Handling the Severance
Frank is losing his job in four weeks. He'll receive some severance but has no other savings set aside. Should he hold on to the severance as long as he can until he's employed again?
QUESTION: Frank in New York City is losing his job in four weeks. He’ll receive some severance but has no other savings set aside. He’s considering using some of the severance to pay off debts. Is that a good idea, or should he hold on to the severance as long as he can until he’s employed again?
ANSWER: I would pile it up. You need to pile up as much cash as you can until you land a job. The day you start the new job, the severance becomes your signing bonus. You use it to clear debt and clean things up. Your most important thing is food, then lights and water, then shelter.

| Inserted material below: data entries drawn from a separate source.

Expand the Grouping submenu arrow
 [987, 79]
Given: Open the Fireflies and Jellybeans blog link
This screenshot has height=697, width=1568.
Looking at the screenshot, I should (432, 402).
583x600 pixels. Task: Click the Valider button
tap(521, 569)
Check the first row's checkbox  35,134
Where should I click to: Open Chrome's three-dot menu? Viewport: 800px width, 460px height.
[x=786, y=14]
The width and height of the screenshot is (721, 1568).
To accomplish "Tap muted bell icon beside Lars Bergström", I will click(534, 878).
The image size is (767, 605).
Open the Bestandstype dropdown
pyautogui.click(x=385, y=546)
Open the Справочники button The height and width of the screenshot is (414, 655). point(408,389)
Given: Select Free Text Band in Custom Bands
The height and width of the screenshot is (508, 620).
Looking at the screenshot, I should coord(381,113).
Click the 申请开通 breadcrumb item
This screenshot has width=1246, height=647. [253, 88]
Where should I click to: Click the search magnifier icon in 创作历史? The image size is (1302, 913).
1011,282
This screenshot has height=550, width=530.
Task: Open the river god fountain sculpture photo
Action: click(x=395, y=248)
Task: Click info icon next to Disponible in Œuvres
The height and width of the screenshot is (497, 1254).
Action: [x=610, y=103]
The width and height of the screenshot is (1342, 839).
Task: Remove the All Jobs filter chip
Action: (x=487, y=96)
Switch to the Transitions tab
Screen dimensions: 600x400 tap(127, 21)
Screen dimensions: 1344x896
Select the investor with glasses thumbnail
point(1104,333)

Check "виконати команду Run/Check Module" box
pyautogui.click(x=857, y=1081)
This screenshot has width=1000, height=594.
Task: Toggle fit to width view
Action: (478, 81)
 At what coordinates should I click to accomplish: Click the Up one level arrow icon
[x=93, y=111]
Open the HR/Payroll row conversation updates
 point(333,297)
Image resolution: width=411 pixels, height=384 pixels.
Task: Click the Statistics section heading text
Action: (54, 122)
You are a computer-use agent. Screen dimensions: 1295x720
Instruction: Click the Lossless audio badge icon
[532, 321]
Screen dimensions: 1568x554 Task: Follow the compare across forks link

Debt is not on that list. We must take care of your basic family needs before we do anything else and make that money stretch as far as we can.
Plus, the bigger cushion you have between you and the wolf at the door, the better you do when you’re interviewing. You don’t come off as needy or desperate, and there’s nothing with your body language or the way you carry yourself. You come off as confident and saying you want to add value to their company, but you’re not freaked out and begging for a job.
You’re an accountant, so you’ve got a skill that companies need, especially as they are turning a corner coming out of a recession. I’m not panicking with your field, you’ve got a great skill.
The week that you start and you’re settled in, start writing checks out of that money.